4. En deuxième lieu, aux termes de l'article 1er de la convention du 26 septembre 1994 entre le Gouvernement de la République française et le Gouvernement de la République du Mali sur la circulation et le séjour des personnes : " Les nationaux maliens désireux de se rendre sur le territoire français, et les nationaux français désireux de se rendre sur le territoire malien doivent être en possession d'un passeport en cours de validité revêtu du visa requis par la législation de l'Etat d'accueil (...) ". L'article 4 de cette convention stipule : " Pour un séjour de plus de trois mois, les nationaux maliens à l'entrée du territoire français et les nationaux français à l'entrée du territoire malien doivent être munis d'un visa de long séjour et des justificatifs prévus aux articles 5 à 9 ci-après, en fonction de la nature de leur installation ". Aux termes de l'article L. 312-2 du code de l'entrée et du séjour des étrangers et du droit d'asile : " Tout étranger souhaitant entrer en France en vue d'y séjourner pour une durée supérieure à trois mois doit solliciter auprès des autorités diplomatiques et consulaires françaises un visa de long séjour dont la durée de validité ne peut être supérieure à un an (...) ". Aux termes de l'article L. 411-1 de ce code : " Sous réserve des engagements internationaux de la France ou du livre II, tout étranger âgé de plus de dix-huit ans qui souhaite séjourner en France pour une durée supérieure à trois mois doit être titulaire de l'un des documents de séjour suivants : 1° Un visa de long séjour (...) ". Aux termes de l'article L. 412-1 du même code : " Sous réserve des engagements internationaux de la France et des exceptions prévues aux articles L. 412-2 et L. 412-3, la première délivrance d'une carte de séjour temporaire ou d'une carte de séjour pluriannuelle est subordonnée à la production par l'étranger du visa de long séjour mentionné aux 1° ou 2° de l'article L. 411-1 ".
5. Si la minorité d'un étranger à son entrée en France fait obstacle à ce que l'autorité administrative puisse prendre à son encontre une décision portant obligation de quitter le territoire français, ni les stipulations précitées de la convention franco-malienne, ni les dispositions du code de l'entrée et du séjour des étrangers et du droit d'asile n'exonèrent en revanche les mineurs de la détention d'un visa de long séjour pour un séjour en France supérieur à trois mois. Par suite, à supposer même que M. A... soit entré sur le territoire français alors qu'il était mineur, cette circonstance ne faisait pas obstacle à ce que le préfet du Tarn, saisi ultérieurement d'une demande de titre de séjour en qualité de travailleur temporaire, puisse, sans commettre d'erreur de droit, lui refuser la délivrance de ce titre au motif de l'absence de détention d'un visa long séjour à son entrée en France.

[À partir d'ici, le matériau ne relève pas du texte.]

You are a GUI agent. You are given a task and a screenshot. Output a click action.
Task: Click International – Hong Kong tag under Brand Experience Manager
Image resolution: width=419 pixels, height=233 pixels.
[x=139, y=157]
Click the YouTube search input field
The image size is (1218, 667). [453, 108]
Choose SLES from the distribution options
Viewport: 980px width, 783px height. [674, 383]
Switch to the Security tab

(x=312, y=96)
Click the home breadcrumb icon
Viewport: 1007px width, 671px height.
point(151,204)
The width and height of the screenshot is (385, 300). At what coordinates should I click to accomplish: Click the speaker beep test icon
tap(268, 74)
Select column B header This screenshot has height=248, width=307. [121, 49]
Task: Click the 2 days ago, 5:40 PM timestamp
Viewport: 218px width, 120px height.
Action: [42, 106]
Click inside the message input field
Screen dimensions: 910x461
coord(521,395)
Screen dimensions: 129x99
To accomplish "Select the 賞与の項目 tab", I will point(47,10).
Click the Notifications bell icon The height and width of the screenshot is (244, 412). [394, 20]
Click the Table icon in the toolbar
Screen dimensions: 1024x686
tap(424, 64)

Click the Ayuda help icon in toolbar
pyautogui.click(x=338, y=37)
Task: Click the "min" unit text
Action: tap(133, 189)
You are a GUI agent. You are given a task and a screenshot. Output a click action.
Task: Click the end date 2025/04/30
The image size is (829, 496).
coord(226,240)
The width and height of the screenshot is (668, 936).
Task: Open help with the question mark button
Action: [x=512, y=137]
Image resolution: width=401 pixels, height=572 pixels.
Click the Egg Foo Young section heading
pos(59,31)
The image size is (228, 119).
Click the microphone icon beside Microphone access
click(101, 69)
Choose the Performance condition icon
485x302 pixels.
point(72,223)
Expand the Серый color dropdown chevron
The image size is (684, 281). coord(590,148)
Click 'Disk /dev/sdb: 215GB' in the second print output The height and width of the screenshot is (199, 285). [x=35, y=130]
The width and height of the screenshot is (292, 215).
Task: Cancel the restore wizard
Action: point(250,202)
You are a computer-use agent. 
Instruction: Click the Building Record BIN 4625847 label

6. En troisième lieu, aux termes de l'article L. 435-1 du code de l'entrée et du séjour des étrangers et du droit d'asile : " L'étranger dont l'admission au séjour répond à des considérations humanitaires ou se justifie au regard des motifs exceptionnels qu'il fait valoir peut se voir délivrer une carte de séjour temporaire portant la mention " salarié ", " travailleur temporaire " ou " vie privée et familiale ", sans que soit opposable la condition prévue à l'article L. 412-1 (...) ".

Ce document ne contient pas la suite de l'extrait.